TAREAS Y EJERCICIOS:
a: Enumera todo lo que, según el texto sobre Lewis y el fascismo, Lewis obligó al pueblo estadounidense de la entreguerra a hacer.
b: Convierte en una lista breve el párrafo del texto sobre Lewis y el fascismo que comienza con «En el caso estadounidense tiene sentido», conservando sus datos principales.
c: Escribe la continuación del texto sobre Lewis y el fascismo a partir de su última oración.

TEXTO SELECCIONADO:
---*---
Desde la publicación de su magnum opus, Lewis ha sido elogiado en innumerables ocasiones por sus dotes premonitorios, tanto a nivel contemporáneo como analizados en retrospectiva. Su contribución no fue constatar la relación entre la turbulencia económica y el avance del fascismo —aunque sí jugó un rol fundamental en su popularización— ya que varios politólogos y economistas le habían ganado la carrera, tampoco fue el primero en decir que el fascismo era una amenaza para la democracia y la humanidad. Lewis tiene el honor de haber obligado al pueblo estadounidense de la entreguerra a ponerse en los zapatos de un alemán perseguido por la Gestapo, a sentir en su propia piel el horror de un italiano siendo vapuleado a plena luz del día por las camisas negras, a no pensar en la democracia como algo que se da por sentado, sino como un privilegio que se puede perder en una serie desafortunada de descuidos casi imperceptibles.

Aunque no es desarrollado explícitamente en la novela, ni en la mayoría de críticas positivas o negativas hacia ella, considero que Lewis la utiliza como un vehículo para atacar el excepcionalismo estadounidense preponderante en su época, que desestimaba la posibilidad  de un auge fascista en territorio norteamericano debido al supuesto amor intrínseco de su ciudadanía por la libertad y la democracia. Cuando se habla de excepcionalismo aplicado a una nación en específico, generalmente se refiere a la creencia de que esta es excepcional o única entre todas las demás debido a una multitud de razones que usualmente tienen que ver con su historia y sus características percibidas; no aplican para ella las mismas reglas o condiciones que dictan el comportamiento del resto de países.

En el caso estadounidense tiene sentido que el sentirse excepcional contribuya a desestimar miedos sobre un futuro autoritario, los norteamericanos cuentan con una amplia variedad de creencias en su imaginario colectivo que evocan sentimientos de apego hacia conceptos borrosos de libertad, los cuales se manifiestan en imágenes de revolución contra la tiranía inglesa, la expansión hacia el oeste y otros eventos históricos. Tomando en cuenta los desarrollos políticos recientes sucedidos en los Estados Unidos, entre los que se destacan la preferencia por líderes populistas y la polarización radical entre dos mitades de su población, tocará ver si la aversión al fascismo que caracterizó la época de Lewis se mantiene o se va debilitando con el paso del tiempo.
---*---
[Registros extraídos de un conjunto de datos]
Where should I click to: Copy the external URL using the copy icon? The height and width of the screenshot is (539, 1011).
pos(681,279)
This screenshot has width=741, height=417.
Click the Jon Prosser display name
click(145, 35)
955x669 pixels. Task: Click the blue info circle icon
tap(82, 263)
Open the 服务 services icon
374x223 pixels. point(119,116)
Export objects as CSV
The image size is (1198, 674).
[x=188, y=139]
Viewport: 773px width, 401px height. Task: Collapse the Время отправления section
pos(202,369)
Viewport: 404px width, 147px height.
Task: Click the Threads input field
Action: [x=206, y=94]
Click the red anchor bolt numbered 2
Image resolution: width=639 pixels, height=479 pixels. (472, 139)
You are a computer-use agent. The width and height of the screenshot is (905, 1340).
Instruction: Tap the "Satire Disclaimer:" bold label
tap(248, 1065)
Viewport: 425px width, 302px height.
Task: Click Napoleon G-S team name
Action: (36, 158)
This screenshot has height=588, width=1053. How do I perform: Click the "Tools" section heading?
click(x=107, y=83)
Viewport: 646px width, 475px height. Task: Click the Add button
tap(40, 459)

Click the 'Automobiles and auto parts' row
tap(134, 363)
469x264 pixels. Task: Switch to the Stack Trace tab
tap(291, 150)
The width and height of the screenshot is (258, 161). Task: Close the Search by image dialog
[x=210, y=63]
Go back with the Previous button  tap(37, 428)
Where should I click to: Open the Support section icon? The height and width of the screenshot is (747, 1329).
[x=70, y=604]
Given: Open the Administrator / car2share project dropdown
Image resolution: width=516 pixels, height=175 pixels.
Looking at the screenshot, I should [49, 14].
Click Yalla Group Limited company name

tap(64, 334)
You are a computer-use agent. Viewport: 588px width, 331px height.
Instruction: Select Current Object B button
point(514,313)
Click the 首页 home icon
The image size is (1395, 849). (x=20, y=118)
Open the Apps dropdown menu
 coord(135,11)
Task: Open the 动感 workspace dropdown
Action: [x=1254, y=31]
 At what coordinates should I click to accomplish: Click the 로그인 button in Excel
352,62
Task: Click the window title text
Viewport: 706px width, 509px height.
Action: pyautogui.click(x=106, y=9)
---*---
CONJUNTO DE RESPUESTAS:
a:
- Ponerse en los zapatos de un alemán perseguido por la Gestapo.
- Sentir en su propia piel el horror de un italiano vapuleado a plena luz del día por las camisas negras.
- No pensar en la democracia como algo que se da por sentado, sino como un privilegio que se puede perder en una serie desafortunada de descuidos casi imperceptibles.

b:
- En Estados Unidos, sentirse excepcional contribuye a desestimar los miedos a un futuro autoritario.
- El imaginario colectivo norteamericano reúne creencias que evocan apego a conceptos borrosos de libertad. Estos conceptos se manifiestan en imágenes como la revolución contra la tiranía inglesa y la expansión hacia el oeste.
- Entre los desarrollos políticos recientes destacan la preferencia por líderes populistas y la polarización radical entre dos mitades de la población.
- Queda por ver si la aversión al fascismo de la época de Lewis se mantiene o se debilita con el tiempo.

c:
Nosotros como costarricenses no estamos salvos de caer en falacias similares cuando decidimos pensarnos a nosotros mismos y a nuestra historia. La excepcionalidad costarricense no es un fenómeno estudiado con tanto esmero en el ámbito académico, pero su existencia es más que evidente para cualquier persona que haya experimentado un curso de educación cívica en el colegio. Costa Rica renació como un ave fénix entre las cenizas de la Guerra Civil de 1948 para convertirse en una democracia modelo e inquebrantable, una nación amante del trabajo y la paz, radicalmente diferente al resto de América Central y América Latina, dictan los libros de texto y los profesores.

Al igual que los Estados Unidos, también tenemos un conjunto de imágenes al que le achacamos este sentir: la fotografía de José Figueres Ferrer presumiendo su mazo, dichosa la madre costarricense que sabe que su hijo al nacer jamás será soldado, la Caja Costarricense de Seguro Social, los tratados de Esquipulas y un larguísimo etcétera. A veces nos dejamos llevar por el gusto de estas mieles, fuentes legítimas de orgullo, y nos dejamos mirar por encima del hombro a nuestros hermanos latinoamericanos, específicamente los de América Central, que cualquier aficionado a la historia sabrá han sufrido horrores y tragedias inimaginables de los que, entendiblemente, no han terminado de sanar.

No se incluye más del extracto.